WRITTEN PROBLEM
Find each line of the items below that contains the word "click", and copy those lines.

-- START --

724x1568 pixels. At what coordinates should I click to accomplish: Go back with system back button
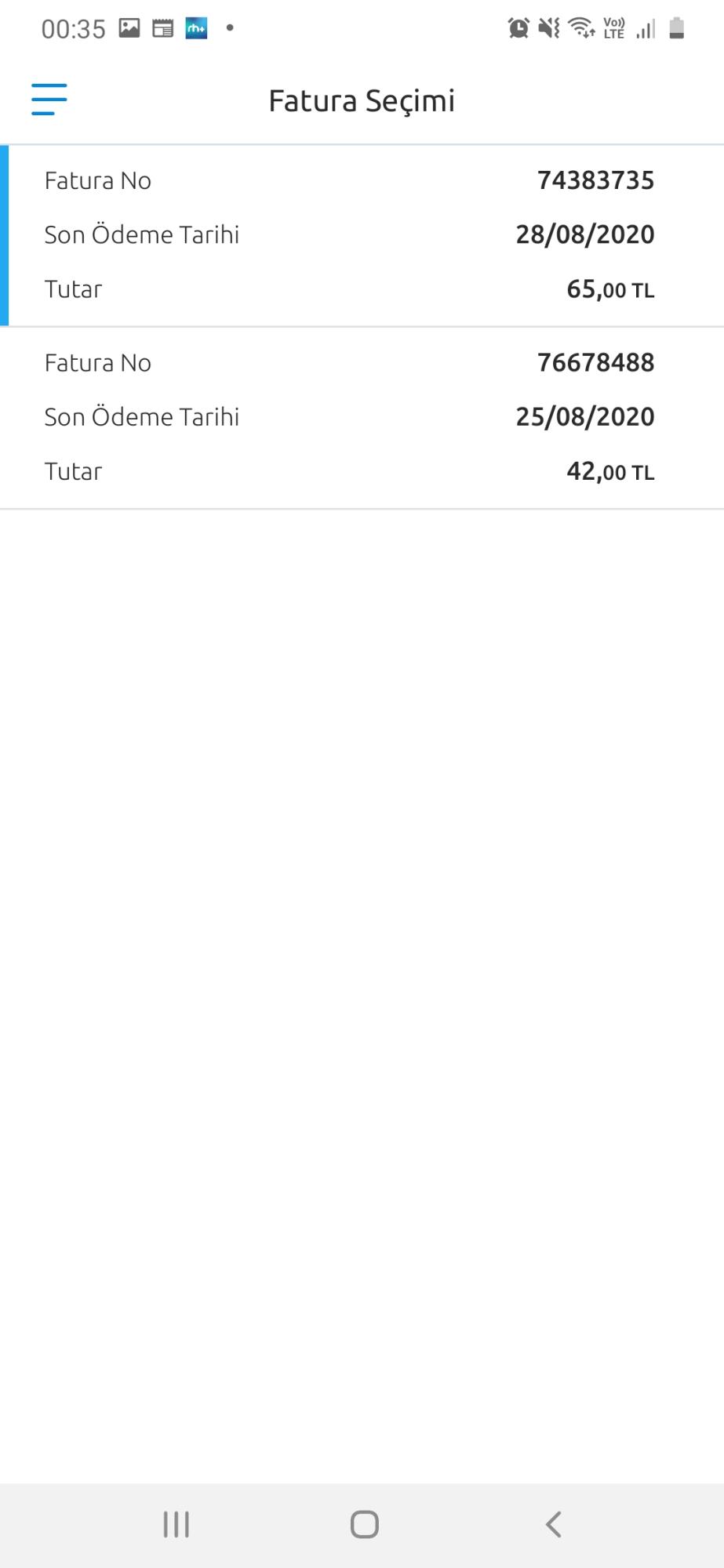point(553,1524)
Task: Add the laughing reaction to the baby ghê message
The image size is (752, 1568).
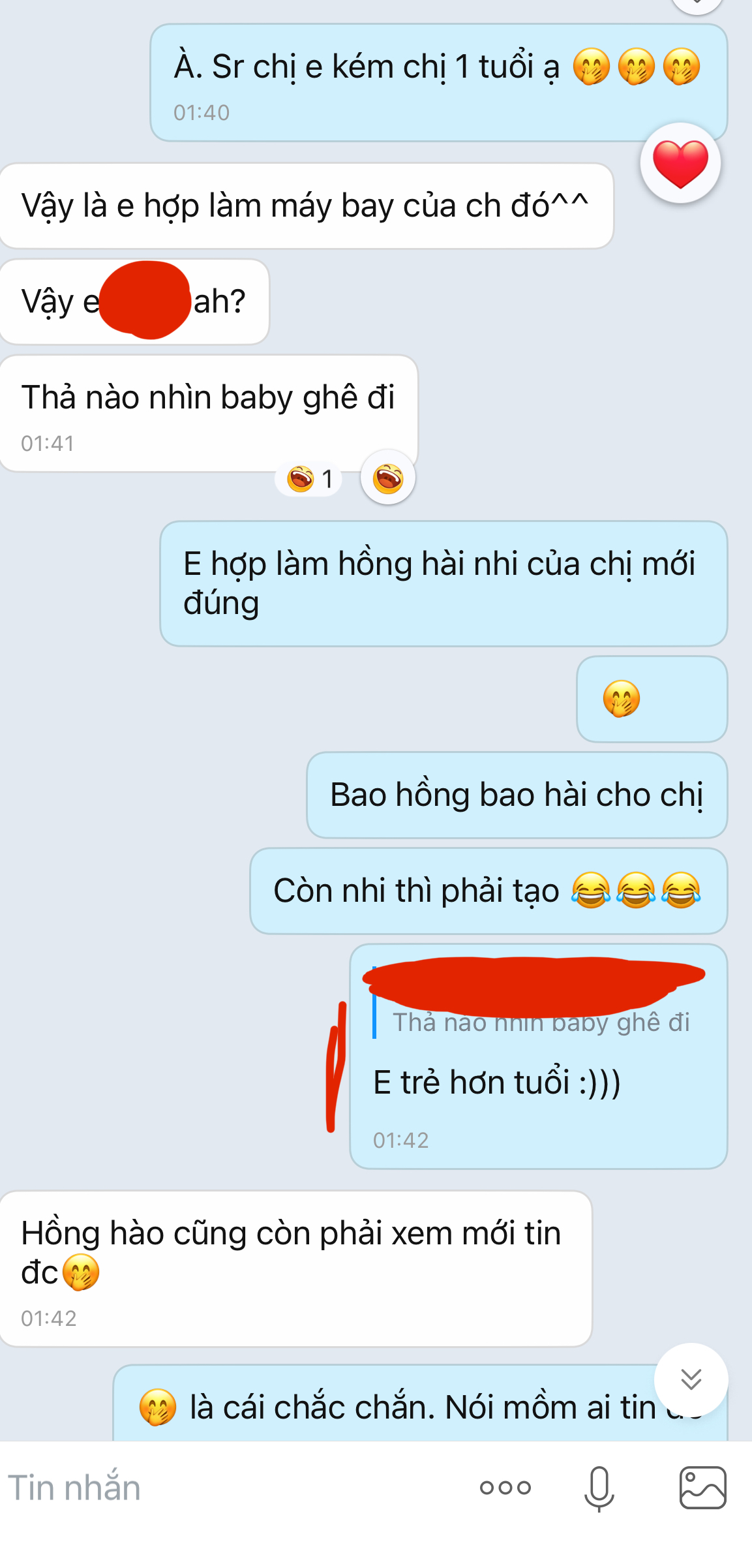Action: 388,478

-- END --

RESULT OF THIS EXERCISE
724x1568 pixels. At what coordinates should I click to accomplish: Go back with system back button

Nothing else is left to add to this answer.